The odds are probably stacked against this kind of partnership really achieving dramatic changes rather than superficial success. But if both sides go about it in the right way, significant gains can be achieved, as the RMC, Starbucks and FedEx cases demonstrate. SustainAbility identified some key success factors:

• The company must be serious about changing its behavior, and should be able to drive change in its own sector and across the business community more generally.
• The NGO must be able to maintain clear accountability to its own key stakeholders, and must maintain its independence from the business partner.
• Each partner needs to benefit directly, and to understand the other's benefits.
• The "rules of engagement" need to be clearly agreed at the outset.
• Individual participants must be sufficiently senior to have their organization's mandate and be able to take difficult decisions without constantly having to refer back.
• The people involved must trust each other.
The difficulty of achieving all those conditions explains why effective partnerships are few and far between. But if it works, companies prepared to take the risk can benefit in more ways than simply enhancing their reputations as good corporate citizens. They can also learn in ways which help them avoid or reduce risks, seize new market opportunities, and stimulate innovation.
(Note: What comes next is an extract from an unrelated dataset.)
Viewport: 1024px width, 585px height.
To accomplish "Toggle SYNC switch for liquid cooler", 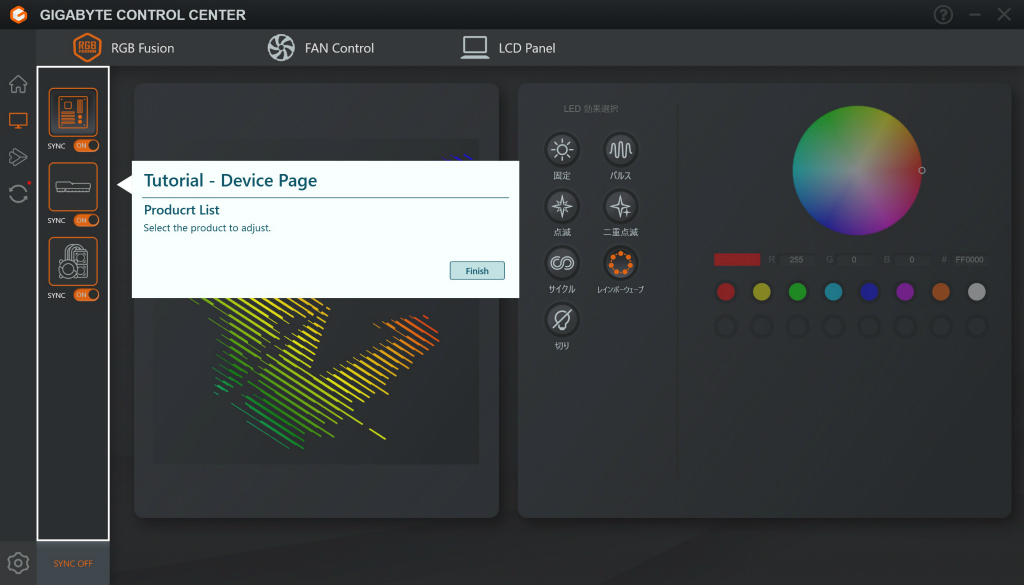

"Some more enlightened companies can see quite a lot of potential in partnerships, if they have the capacity to run them effectively," Beloe says. But he has a warning for NGOs which shy away from the risks of being "contaminated" by getting too close to the corporate world. "If they don't exploit these opportunities they may become less relevant."

Organizations such as Pact, the U.S.-based organization with a history of capacity building, and the International Business Leaders Forum, are working hard to make sure that does not happen. They have collaborated to develop NGO understanding of and confidence in business partnerships in several countries. Pact has also developed skills in understanding which businesses and NGOs are capable of making partnerships work. Its successes include working with Coca-Cola in Indonesia to transform libraries into youth learning centers, with Chevron in Angola to build local business and civil society, and with Citibank on microfinance in Vietnam.

Like so many initiatives, though, most such projects essentially use the business partner solely to provide funding, and perhaps other resources. Deepening the relationship to challenge and change business practices, or work jointly to change government policies, seems to be more difficult -- but if it works it should also be more rewarding.